Emotional Expressions Reconsidered: Challenges to Inferring Emotion From Human Facial Movements

Affiliations
Review

Emotional Expressions Reconsidered: Challenges to Inferring Emotion From Human Facial Movements

Lisa Feldman Barrett et al. Psychol Sci Public Interest. 2019 Jul.

Erratum in

Abstract

It is commonly assumed that a person's emotional state can be readily inferred from his or her facial movements, typically called emotional expressions or facial expressions. This assumption influences legal judgments, policy decisions, national security protocols, and educational practices; guides the diagnosis and treatment of psychiatric illness, as well as the development of commercial applications; and pervades everyday social interactions as well as research in other scientific fields such as artificial intelligence, neuroscience, and computer vision.

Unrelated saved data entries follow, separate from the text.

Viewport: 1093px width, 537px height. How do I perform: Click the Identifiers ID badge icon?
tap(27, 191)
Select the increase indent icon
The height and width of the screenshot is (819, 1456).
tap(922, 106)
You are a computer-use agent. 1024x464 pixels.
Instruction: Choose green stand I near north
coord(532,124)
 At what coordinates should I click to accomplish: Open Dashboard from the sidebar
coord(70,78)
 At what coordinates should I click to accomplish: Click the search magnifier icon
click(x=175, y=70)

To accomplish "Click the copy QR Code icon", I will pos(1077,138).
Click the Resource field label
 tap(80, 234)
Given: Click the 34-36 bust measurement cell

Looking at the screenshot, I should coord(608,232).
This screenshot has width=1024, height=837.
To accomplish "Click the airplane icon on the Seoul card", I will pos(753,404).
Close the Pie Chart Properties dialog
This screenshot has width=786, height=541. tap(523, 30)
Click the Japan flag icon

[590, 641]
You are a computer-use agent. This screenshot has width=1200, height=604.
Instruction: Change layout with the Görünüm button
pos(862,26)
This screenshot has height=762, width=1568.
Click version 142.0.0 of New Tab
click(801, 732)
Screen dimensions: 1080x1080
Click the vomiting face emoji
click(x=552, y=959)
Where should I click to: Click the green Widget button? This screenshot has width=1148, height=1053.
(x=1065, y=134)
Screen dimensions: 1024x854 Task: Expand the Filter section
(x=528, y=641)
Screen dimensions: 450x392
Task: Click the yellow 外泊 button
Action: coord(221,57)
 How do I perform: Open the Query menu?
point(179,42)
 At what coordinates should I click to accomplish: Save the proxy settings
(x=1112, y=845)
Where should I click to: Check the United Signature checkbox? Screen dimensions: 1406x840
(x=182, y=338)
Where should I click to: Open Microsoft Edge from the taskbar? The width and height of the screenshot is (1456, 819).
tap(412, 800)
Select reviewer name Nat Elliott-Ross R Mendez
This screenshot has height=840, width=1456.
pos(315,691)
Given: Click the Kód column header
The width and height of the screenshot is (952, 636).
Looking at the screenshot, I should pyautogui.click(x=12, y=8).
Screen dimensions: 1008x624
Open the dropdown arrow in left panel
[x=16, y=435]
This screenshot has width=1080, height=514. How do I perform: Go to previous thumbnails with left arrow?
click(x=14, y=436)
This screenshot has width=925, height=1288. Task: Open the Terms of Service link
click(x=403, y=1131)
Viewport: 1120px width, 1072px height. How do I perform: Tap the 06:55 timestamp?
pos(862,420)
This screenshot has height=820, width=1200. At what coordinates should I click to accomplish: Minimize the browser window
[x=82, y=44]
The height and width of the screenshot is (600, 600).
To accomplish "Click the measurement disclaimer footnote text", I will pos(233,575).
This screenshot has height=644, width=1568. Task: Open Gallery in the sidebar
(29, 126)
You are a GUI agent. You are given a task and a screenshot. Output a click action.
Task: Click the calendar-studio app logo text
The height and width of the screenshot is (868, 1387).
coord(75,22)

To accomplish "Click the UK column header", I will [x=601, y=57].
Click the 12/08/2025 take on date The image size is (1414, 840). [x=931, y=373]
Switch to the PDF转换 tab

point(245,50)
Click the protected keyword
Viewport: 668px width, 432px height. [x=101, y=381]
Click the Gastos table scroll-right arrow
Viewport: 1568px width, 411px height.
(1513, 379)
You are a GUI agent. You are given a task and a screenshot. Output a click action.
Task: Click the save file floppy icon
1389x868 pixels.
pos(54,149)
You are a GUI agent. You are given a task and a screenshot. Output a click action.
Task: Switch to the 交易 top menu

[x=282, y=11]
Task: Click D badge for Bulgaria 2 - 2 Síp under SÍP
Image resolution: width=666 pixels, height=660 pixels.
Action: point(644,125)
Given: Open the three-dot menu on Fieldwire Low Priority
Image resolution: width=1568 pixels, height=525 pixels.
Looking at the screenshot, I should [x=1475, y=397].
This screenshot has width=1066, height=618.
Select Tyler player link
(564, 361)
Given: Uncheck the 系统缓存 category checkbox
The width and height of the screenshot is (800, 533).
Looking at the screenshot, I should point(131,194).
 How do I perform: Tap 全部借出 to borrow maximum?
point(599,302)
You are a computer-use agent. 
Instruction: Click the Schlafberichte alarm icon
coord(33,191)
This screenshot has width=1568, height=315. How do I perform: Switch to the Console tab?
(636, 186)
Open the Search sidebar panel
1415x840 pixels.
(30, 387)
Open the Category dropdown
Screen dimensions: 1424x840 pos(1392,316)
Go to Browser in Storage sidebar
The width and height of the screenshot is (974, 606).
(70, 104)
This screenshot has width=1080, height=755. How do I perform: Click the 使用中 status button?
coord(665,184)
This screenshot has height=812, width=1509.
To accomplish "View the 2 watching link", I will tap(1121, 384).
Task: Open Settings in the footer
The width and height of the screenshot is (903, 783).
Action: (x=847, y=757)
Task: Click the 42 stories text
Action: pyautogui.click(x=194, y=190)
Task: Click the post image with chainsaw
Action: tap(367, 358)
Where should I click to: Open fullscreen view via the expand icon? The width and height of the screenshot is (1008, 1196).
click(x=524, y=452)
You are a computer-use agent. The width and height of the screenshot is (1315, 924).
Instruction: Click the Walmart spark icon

In this article, we survey examples of this widespread assumption, which we refer to as the common view, and we then examine the scientific evidence that tests this view, focusing on the six most popular emotion categories used by consumers of emotion research: anger, disgust, fear, happiness, sadness, and surprise. The available scientific evidence suggests that people do sometimes smile when happy, frown when sad, scowl when angry, and so on, as proposed by the common view, more than what would be expected by chance. Yet how people communicate anger, disgust, fear, happiness, sadness, and surprise varies substantially across cultures, situations, and even across people within a single situation. Furthermore, similar configurations of facial movements variably express instances of more than one emotion category. In fact, a given configuration of facial movements, such as a scowl, often communicates something other than an emotional state. Scientists agree that facial movements convey a range of information and are important for social communication, emotional or otherwise. But our review suggests an urgent need for research that examines how people actually move their faces to express emotions and other social information in the variety of contexts that make up everyday life, as well as careful study of the mechanisms by which people perceive instances of emotion in one another. We make specific research recommendations that will yield a more valid picture of how people move their faces to express emotions and how they infer emotional meaning from facial movements in situations of everyday life. This research is crucial to provide consumers of emotion research with the translational information they require.

Keywords: emotion perception; emotion recognition; emotional expression.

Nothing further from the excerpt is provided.